Example: Creating a Simple Stored Procedure

This procedure retrieves customer information based on a customer ID.

CREATE PROCEDURE GetCustomerByID
                @CustomerID INT
            AS
            BEGIN
                SET NOCOUNT ON; -- Prevents sending row count messages
                SELECT CustomerID, FirstName, LastName, Email
                FROM Customers
                WHERE CustomerID = @CustomerID;
            END;

Executing a Stored Procedure

You can execute a stored procedure using the EXECUTE (or EXEC) command.

Syntax:

EXECUTE procedure_name [ parameter1_value, parameter2_value, ... ];
EXEC procedure_name @parameter1 = value1, @parameter2 = value2;

Example: Executing the Stored Procedure

-- Execute using positional parameters
            EXEC GetCustomerByID 101;

            -- Execute using named parameters
            EXEC GetCustomerByID @CustomerID = 102;

Output Parameters

Stored procedures can return values through output parameters. These are useful for returning single scalar values, such as the number of rows affected or a status code.

Example: Stored Procedure with Output Parameter

CREATE PROCEDURE GetCustomerCountByCity
                @CityName VARCHAR(50),
                @CustomerCount INT OUTPUT
            AS
            BEGIN
                SET NOCOUNT ON;
                SELECT @CustomerCount = COUNT(*)
                FROM Customers
                WHERE City = @CityName;
            END;

Example: Executing with Output Parameter

DECLARE @Count INT;
EXEC GetCustomerCountByCity @CityName = 'London', @CustomerCount = @Count OUTPUT;
SELECT 'Number of customers in London:' AS Message, @Count AS Count;

Modifying and Dropping Stored Procedures

You can modify existing stored procedures using ALTER PROCEDURE and remove them using DROP PROCEDURE.

Modifying a Stored Procedure

ALTER PROCEDURE procedure_name
                    [ @parameter1 datatype = default_value ]
                AS
                BEGIN
                    -- New SQL statements
                END;

Dropping a Stored Procedure

DROP PROCEDURE procedure_name;

Error Handling in Stored Procedures

Robust stored procedures should include error handling. You can use TRY...CATCH blocks and the @@ERROR system function.

Note on @@ERROR: While @@ERROR can be used, the TRY...CATCH block is the preferred modern approach for error handling in SQL Server.

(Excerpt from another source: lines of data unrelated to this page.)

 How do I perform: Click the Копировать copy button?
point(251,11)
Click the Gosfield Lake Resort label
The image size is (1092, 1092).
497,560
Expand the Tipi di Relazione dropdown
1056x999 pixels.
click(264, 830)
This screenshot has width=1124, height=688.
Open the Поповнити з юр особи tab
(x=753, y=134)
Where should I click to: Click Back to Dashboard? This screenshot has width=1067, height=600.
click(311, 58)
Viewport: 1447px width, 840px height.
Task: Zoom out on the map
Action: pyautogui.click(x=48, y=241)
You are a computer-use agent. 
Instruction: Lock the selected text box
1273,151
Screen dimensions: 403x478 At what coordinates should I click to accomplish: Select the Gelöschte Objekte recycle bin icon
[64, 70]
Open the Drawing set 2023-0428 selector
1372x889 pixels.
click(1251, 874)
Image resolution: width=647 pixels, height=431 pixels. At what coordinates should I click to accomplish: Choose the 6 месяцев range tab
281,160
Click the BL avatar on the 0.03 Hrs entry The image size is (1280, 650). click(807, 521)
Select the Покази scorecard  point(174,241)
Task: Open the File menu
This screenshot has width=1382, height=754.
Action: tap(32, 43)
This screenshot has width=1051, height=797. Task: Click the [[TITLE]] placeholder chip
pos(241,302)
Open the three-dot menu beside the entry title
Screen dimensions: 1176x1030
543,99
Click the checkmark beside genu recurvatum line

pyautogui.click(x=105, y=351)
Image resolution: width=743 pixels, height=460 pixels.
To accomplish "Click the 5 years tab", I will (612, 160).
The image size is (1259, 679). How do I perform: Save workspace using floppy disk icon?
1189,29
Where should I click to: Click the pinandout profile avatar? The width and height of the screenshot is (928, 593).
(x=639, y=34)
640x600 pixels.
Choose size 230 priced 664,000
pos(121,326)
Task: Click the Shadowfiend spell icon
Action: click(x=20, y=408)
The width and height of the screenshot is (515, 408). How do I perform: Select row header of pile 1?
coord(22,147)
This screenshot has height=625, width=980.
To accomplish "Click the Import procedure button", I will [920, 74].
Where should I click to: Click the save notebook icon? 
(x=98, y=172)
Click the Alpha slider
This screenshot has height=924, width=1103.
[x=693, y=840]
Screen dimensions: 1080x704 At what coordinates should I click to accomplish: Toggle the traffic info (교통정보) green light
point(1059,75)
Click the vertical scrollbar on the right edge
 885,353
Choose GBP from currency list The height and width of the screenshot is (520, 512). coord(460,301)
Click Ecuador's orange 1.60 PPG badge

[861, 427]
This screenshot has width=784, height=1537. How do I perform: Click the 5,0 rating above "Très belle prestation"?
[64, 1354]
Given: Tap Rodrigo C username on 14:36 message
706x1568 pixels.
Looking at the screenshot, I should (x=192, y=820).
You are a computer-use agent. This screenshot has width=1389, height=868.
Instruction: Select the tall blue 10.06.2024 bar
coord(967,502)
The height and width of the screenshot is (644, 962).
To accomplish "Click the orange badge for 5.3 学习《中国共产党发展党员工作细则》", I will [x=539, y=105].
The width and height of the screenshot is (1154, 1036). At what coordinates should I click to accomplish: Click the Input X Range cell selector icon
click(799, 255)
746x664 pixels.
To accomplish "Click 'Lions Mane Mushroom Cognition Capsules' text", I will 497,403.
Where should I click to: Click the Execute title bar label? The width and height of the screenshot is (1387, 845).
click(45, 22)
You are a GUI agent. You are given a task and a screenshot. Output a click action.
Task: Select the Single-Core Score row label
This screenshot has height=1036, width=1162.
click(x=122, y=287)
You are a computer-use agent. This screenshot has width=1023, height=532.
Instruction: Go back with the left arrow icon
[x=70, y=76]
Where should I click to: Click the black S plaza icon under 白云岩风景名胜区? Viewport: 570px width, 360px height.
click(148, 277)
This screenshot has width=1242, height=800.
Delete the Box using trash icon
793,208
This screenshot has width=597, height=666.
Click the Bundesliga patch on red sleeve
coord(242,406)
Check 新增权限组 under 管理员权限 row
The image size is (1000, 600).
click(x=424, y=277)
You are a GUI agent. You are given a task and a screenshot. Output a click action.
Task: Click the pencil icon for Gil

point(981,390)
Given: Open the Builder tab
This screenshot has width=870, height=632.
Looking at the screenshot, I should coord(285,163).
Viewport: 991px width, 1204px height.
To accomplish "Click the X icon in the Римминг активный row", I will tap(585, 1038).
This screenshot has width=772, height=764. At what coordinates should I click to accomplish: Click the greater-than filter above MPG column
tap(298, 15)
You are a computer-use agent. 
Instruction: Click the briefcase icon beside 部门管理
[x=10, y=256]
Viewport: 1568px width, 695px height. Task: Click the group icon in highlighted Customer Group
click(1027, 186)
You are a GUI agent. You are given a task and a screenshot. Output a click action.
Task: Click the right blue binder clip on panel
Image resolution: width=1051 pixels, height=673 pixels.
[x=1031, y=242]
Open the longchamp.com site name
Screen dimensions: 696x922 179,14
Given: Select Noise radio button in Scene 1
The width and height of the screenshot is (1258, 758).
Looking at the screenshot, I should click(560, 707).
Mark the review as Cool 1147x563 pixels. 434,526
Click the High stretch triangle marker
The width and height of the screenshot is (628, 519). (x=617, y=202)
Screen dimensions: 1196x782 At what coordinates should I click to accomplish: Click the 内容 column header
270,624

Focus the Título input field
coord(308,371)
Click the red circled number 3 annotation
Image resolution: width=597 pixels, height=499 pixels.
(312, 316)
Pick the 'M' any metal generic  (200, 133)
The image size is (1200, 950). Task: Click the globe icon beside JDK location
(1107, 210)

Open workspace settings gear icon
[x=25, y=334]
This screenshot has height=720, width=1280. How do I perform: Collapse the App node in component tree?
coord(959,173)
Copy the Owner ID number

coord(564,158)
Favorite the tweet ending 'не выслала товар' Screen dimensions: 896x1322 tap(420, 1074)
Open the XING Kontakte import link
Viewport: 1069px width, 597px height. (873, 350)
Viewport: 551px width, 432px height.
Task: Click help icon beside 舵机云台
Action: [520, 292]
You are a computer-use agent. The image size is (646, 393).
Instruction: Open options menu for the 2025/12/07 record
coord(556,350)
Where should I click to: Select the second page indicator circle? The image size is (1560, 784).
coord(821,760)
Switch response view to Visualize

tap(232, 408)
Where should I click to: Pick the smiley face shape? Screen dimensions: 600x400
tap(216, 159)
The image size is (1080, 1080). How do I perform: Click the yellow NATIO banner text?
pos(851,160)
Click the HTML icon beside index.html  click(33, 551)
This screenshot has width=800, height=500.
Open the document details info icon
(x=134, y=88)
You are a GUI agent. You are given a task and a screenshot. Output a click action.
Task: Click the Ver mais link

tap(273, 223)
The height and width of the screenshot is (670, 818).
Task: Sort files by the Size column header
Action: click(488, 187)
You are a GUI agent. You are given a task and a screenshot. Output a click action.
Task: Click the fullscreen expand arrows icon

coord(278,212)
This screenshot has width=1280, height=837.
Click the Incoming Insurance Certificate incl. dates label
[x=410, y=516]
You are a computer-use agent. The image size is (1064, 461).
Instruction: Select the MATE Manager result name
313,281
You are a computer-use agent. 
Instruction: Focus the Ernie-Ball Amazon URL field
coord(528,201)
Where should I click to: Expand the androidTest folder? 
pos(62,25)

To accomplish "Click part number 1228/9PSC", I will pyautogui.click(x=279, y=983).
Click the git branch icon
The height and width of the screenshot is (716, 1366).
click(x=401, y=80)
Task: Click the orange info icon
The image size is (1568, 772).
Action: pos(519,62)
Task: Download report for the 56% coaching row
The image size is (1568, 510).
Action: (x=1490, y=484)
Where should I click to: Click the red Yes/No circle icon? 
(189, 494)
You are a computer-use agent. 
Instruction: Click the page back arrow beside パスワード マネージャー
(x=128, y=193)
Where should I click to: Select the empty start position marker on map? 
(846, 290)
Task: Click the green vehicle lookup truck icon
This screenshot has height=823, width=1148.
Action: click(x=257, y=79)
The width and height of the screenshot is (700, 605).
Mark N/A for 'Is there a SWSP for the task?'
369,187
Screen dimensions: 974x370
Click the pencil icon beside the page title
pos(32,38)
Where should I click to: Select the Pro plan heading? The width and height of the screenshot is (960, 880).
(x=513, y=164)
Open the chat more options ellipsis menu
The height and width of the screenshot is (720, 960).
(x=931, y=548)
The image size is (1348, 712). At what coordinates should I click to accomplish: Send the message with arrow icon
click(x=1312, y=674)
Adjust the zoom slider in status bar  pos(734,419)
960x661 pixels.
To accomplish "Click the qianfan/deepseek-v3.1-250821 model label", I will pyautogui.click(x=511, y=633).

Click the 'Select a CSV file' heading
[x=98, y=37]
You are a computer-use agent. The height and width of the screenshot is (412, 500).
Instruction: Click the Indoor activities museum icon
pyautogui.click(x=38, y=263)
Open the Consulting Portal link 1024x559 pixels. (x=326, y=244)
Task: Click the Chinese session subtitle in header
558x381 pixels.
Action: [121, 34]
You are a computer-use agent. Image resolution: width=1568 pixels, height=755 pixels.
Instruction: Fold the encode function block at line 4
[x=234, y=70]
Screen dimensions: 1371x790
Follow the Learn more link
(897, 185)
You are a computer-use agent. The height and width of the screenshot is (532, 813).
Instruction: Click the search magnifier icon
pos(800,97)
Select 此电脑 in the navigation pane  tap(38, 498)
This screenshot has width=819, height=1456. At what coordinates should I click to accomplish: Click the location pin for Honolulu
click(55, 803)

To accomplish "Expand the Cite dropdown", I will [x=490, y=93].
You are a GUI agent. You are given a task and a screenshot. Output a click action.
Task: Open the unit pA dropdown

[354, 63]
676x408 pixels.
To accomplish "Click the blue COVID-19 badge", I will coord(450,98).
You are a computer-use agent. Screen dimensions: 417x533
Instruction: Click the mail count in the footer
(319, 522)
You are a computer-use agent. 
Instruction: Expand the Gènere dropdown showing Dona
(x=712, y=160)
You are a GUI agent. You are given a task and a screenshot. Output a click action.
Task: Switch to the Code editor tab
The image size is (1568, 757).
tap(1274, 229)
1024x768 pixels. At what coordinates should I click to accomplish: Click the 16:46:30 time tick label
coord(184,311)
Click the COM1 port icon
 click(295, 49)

Example: Basic Error Handling with TRY...CATCH

CREATE PROCEDURE SafeUpdateCustomerEmail
                @CustomerID INT,
                @NewEmail VARCHAR(100)
            AS
            BEGIN
                SET NOCOUNT ON;
                BEGIN TRY
                    UPDATE Customers
                    SET Email = @NewEmail
                    WHERE CustomerID = @CustomerID;

                    SELECT 'Update successful!' AS Status;
                END TRY
                BEGIN CATCH
                    -- Log the error or handle it appropriately
                    DECLARE @ErrorMessage NVARCHAR(4000) = ERROR_MESSAGE();
                    DECLARE @ErrorSeverity INT = ERROR_SEVERITY();
                    DECLARE @ErrorState INT = ERROR_STATE();

                    RAISERROR(@ErrorMessage, @ErrorSeverity, @ErrorState);
                    SELECT 'Update failed!' AS Status;
                END CATCH
            END;

Best Practices for Stored Procedures

Use meaningful names for procedures and parameters.
Declare all variables at the beginning of the procedure.
Use SET NOCOUNT ON to suppress the count of affected rows.
Handle errors gracefully using TRY...CATCH blocks.
Avoid dynamic SQL when possible; if necessary, use sp_executesql for better security and performance.
Keep procedures focused on a single task.
Add comments to explain complex logic.
Test thoroughly under various conditions.